## Exercise prompt
Copy out all lines of the listing below that hold "Viewport".

## Given records
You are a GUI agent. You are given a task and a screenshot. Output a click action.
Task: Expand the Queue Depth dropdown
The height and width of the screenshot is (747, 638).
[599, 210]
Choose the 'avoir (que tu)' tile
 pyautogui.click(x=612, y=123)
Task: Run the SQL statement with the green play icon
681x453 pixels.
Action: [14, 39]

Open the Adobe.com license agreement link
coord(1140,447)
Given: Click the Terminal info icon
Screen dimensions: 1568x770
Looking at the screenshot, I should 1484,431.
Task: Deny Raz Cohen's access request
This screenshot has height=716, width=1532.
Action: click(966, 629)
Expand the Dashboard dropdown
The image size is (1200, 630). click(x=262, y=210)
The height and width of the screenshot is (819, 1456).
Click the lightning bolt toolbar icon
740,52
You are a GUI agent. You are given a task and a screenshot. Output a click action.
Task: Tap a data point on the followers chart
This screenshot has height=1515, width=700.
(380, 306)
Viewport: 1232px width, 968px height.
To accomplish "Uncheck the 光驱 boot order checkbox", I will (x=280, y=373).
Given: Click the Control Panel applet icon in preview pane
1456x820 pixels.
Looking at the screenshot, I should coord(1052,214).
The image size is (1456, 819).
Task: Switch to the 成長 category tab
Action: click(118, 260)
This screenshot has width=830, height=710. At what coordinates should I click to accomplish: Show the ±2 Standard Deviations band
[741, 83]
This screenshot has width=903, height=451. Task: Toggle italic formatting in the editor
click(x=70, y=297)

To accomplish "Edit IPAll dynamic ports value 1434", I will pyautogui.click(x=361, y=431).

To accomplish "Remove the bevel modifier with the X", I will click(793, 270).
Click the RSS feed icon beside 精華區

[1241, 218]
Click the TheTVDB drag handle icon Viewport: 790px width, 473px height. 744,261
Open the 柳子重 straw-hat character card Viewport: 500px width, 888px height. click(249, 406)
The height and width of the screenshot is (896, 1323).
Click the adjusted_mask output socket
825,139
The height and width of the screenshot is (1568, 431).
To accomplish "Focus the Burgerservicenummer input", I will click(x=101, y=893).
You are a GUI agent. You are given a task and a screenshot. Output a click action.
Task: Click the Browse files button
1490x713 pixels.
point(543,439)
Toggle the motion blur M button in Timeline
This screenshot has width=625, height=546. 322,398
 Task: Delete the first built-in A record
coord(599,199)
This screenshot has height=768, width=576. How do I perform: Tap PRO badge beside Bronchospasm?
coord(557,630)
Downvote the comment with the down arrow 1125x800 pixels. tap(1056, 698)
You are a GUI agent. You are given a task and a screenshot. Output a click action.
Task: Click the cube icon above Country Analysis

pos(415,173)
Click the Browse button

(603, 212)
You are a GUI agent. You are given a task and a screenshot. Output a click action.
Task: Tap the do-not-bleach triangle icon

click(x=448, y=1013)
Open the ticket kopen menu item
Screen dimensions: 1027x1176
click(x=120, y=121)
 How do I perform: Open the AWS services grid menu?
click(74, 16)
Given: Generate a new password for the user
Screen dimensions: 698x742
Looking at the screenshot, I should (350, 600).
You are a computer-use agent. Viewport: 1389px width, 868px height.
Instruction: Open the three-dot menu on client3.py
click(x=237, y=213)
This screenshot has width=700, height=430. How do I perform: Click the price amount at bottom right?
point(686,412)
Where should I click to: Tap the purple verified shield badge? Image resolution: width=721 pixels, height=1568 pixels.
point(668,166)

## Output for this exercise
Viewport: 1232px width, 968px height.
Click the TheTVDB drag handle icon Viewport: 790px width, 473px height. 744,261
Open the 柳子重 straw-hat character card Viewport: 500px width, 888px height. click(249, 406)
You are a computer-use agent. Viewport: 1389px width, 868px height.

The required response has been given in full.